Genomic DNA was extracted from iBMDMs (1e6 cells) using Chelex supplemented with Tween 20 (Thermo Fisher Scientific) and proteinase K (Thermo Fisher Scientific) and incubated at 50 °C for 1 h. PCR was run with 1 μl of the Chelex mix, genotyping primers (0.5 μm), and 2× KAPA-TAQ master mix (KAPA Biosystems) using the standard PCR protocol.
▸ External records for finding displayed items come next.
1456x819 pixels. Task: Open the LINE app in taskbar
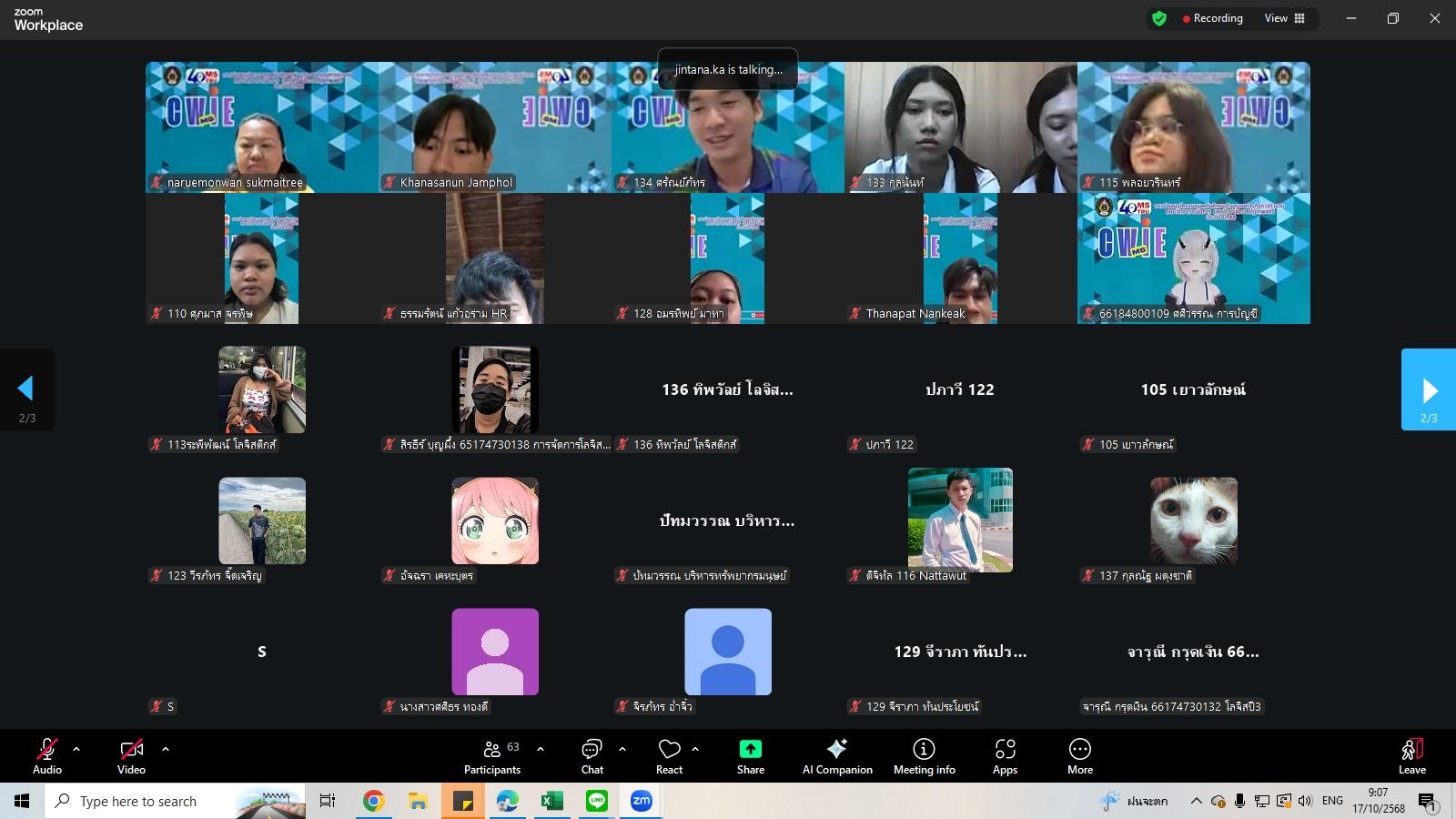(x=597, y=801)
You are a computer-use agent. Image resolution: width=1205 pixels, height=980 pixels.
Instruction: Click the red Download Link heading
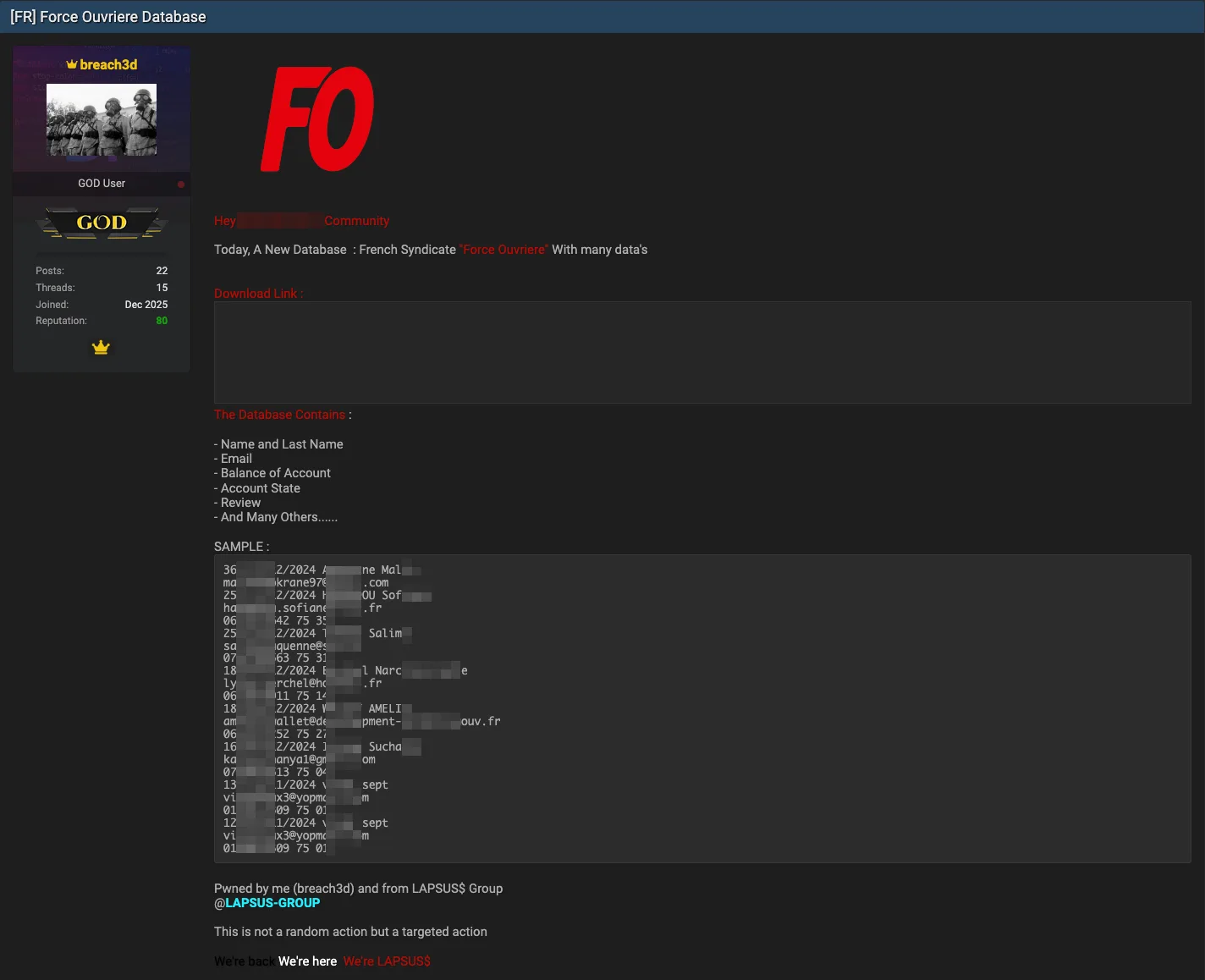[x=256, y=293]
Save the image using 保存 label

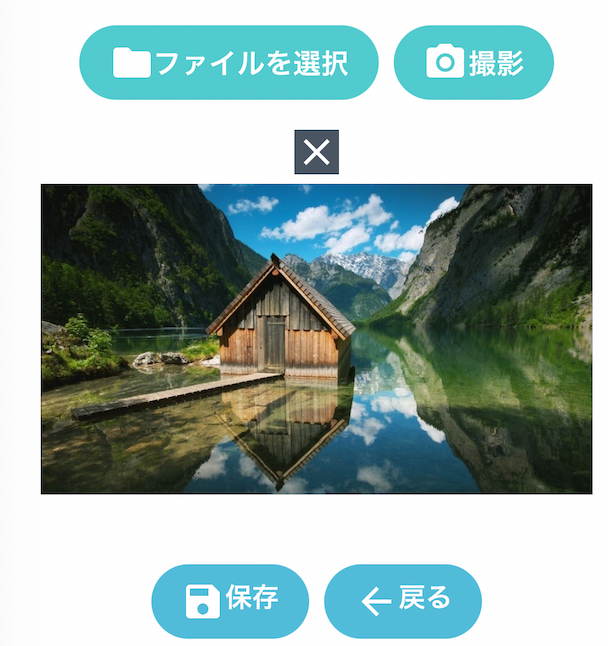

Indicated PCR product (1F/R) was gel-purified and topo-cloned (Thermo Fisher Scientific) to allow for standard Sanger sequencing. Genotyping primer sequences are in Table 3.

Table 3

Genotyping primers

F is forward; R is reverse.

Name	Sequence
linc-AK170409-exon F (2F)	TTGCCACCATTTGAAAAACA
linc-AK170409-exon R (2R)	AAGTGCCCCTTGGTTATTCC
linc-AK170409-dnstrm F (1F)	TGTTGGGGGAAAGAAACACT
linc-AK170409-upstrm R (1R)	TGGAGCTTTCTTGTTTACCTGAC
lincRNA-Cox2-exon F	TCCTTTCCCCCTCAATTCTT
lincRNA-Cox2-exon R	TTTTCCCAATCTGCTTTGGT

Statistics

Statistical significance of differences across two experimental groups was calculated using unpaired, two-tailed Student's t test in GraphPad Prism 6.0 software.

Author contributions

S. Covarrubias and S. Carpenter conceived and coordinated the study and wrote the paper. E. K. R., S. Carpenter, and S. Covarrubias performed FACS-based experiments throughout the paper. S. K. processed the nanostring data by DEseq analysis. B. S. and E. K. R. performed Western blot analysis. N. H. and N. F. performed the limited dilution screening that led to the identification of the AK170409 heterozygote clone. S. Covarrubias, S. Carpenter, A. V. and E. K. R. provided technical assistance and contributed to the preparation of the manuscript and figures. M. T. M. provided critical reagents and suggestions. All authors reviewed the results and approved the final version of the manuscript.